§ **Work required**: Pull out every line in the records below that contains the word "screenshot".
+++ Data listing +++
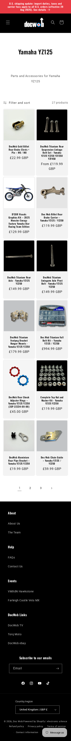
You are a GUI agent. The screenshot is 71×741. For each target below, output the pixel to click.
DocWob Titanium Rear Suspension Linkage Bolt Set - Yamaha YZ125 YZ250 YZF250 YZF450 (52, 152)
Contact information (27, 732)
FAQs (11, 557)
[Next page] (51, 488)
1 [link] (20, 488)
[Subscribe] (57, 668)
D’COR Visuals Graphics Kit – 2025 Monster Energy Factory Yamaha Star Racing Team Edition (19, 220)
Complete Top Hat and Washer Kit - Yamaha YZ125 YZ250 (52, 400)
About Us (14, 523)
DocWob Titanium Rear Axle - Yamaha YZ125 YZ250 (19, 280)
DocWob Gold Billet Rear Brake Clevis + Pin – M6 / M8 (19, 149)
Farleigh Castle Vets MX (24, 600)
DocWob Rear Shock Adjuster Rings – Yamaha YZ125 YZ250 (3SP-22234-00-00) (19, 402)
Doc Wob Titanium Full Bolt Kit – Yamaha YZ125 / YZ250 (52, 340)
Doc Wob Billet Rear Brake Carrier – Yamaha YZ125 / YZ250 (52, 217)
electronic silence (57, 721)
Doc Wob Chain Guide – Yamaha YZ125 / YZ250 (52, 460)
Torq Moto (14, 634)
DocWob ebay (17, 643)
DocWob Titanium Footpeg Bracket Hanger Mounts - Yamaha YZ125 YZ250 (19, 342)
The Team (14, 532)
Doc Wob (18, 721)
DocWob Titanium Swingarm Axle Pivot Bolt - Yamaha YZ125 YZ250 (52, 282)
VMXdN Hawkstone (21, 591)
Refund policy (16, 726)
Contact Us (15, 566)
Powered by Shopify (34, 721)
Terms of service (56, 726)
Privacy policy (35, 726)
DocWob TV (15, 625)
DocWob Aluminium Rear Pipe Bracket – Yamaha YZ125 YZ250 (19, 460)
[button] (8, 22)
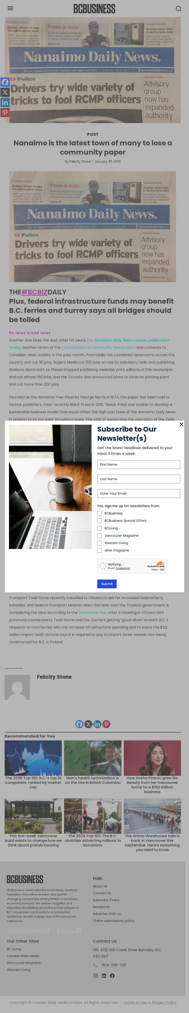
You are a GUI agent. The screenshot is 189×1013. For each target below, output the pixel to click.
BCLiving (111, 528)
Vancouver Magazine (122, 535)
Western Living (116, 543)
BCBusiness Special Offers (125, 520)
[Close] (181, 425)
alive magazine (117, 550)
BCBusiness (114, 513)
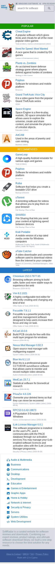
+++
§ **Exercise output**:
You are a GUI agent. The screenshot is 71×741. For each target below, output the pixel to click.
You are a GUI agent. The screenshot is 189×1013. For each target below, output the pixel to click.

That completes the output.